▶ [What is being asked]:
Can you retype, character for character, the lines of the listing between the line holding "Click the 'Что" and the line holding "coord(524,20)", inclusive?

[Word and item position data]
•••••
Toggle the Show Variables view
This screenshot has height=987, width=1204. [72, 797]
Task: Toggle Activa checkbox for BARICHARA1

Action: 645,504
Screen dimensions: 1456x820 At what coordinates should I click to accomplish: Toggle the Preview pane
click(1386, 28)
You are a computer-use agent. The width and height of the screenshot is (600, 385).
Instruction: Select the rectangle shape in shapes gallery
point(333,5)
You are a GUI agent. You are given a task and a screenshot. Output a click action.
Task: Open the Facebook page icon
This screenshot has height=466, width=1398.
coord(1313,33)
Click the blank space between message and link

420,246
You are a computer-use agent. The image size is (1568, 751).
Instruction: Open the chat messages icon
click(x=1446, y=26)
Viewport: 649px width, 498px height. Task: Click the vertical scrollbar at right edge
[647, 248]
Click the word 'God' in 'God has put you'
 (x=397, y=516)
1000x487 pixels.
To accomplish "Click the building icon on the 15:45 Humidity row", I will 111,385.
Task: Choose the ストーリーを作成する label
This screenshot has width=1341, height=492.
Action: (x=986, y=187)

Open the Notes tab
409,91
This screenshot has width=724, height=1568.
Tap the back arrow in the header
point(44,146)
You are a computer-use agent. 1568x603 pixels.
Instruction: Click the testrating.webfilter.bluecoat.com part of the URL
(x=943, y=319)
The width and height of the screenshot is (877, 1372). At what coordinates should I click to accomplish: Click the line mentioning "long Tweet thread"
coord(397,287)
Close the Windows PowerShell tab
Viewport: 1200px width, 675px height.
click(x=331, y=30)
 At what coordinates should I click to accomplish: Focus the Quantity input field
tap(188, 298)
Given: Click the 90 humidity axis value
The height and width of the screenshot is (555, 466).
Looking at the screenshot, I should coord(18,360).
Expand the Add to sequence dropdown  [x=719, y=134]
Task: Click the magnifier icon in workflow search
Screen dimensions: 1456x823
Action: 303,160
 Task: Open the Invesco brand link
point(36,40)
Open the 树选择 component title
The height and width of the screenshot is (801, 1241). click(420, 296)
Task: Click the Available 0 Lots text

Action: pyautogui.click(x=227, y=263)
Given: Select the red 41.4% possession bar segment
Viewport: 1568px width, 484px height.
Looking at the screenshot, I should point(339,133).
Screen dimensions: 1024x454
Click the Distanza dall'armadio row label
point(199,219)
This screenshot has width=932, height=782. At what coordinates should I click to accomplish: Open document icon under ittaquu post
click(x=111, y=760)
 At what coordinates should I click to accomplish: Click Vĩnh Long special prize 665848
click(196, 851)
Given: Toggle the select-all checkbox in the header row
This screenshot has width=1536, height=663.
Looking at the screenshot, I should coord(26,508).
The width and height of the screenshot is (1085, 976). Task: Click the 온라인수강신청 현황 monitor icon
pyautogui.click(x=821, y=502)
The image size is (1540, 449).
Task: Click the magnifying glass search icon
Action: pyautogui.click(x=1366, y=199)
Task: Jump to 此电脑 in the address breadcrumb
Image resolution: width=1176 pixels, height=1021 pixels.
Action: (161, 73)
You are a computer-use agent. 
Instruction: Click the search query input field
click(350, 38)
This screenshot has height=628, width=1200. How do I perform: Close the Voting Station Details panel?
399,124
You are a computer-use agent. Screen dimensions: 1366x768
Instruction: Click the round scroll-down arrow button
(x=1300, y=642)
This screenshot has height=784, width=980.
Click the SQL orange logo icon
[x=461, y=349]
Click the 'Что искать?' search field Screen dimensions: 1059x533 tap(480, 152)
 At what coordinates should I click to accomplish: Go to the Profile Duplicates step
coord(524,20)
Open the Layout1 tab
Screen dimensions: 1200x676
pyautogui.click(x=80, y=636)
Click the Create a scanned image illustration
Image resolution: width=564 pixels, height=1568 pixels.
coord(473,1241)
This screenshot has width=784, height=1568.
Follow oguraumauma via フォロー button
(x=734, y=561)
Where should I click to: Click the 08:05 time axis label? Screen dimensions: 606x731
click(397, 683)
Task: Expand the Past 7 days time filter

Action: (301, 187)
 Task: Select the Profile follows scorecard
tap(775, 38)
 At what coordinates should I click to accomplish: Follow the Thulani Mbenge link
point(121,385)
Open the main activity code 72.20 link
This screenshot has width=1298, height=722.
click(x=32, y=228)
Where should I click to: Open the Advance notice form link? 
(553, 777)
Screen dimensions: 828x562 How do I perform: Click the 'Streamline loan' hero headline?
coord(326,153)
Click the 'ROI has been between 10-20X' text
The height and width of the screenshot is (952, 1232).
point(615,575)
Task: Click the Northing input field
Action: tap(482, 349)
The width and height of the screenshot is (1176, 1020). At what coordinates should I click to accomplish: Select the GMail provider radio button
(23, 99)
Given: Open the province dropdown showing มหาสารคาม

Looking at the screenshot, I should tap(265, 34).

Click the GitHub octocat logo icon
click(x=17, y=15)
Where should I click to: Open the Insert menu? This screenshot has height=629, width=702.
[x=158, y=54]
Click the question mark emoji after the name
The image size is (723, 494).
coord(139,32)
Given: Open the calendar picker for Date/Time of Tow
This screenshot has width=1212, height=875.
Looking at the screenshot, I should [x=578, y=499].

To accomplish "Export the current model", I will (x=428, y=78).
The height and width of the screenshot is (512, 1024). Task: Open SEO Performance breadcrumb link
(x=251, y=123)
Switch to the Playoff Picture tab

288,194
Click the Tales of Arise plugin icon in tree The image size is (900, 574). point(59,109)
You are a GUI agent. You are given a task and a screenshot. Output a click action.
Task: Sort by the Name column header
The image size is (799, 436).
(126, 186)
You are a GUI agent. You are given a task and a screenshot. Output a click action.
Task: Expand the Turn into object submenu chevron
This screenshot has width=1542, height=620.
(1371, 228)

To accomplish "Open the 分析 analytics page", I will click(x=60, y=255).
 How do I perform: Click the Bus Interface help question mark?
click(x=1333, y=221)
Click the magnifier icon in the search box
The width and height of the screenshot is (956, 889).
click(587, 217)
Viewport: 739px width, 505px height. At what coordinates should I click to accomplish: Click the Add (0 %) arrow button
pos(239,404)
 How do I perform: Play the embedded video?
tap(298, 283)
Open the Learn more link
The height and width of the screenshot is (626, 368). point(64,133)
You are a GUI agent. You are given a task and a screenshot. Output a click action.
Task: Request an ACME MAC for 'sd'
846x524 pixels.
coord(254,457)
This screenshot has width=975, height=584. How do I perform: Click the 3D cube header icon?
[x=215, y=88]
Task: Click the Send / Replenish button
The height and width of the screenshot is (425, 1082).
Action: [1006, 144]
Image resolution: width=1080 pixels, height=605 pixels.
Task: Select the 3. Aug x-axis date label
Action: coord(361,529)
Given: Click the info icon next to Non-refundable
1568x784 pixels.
•••••
▶ [Reply to the exercise]:
Click the 'Что искать?' search field Screen dimensions: 1059x533 tap(480, 152)
 At what coordinates should I click to accomplish: Go to the Profile Duplicates step
coord(524,20)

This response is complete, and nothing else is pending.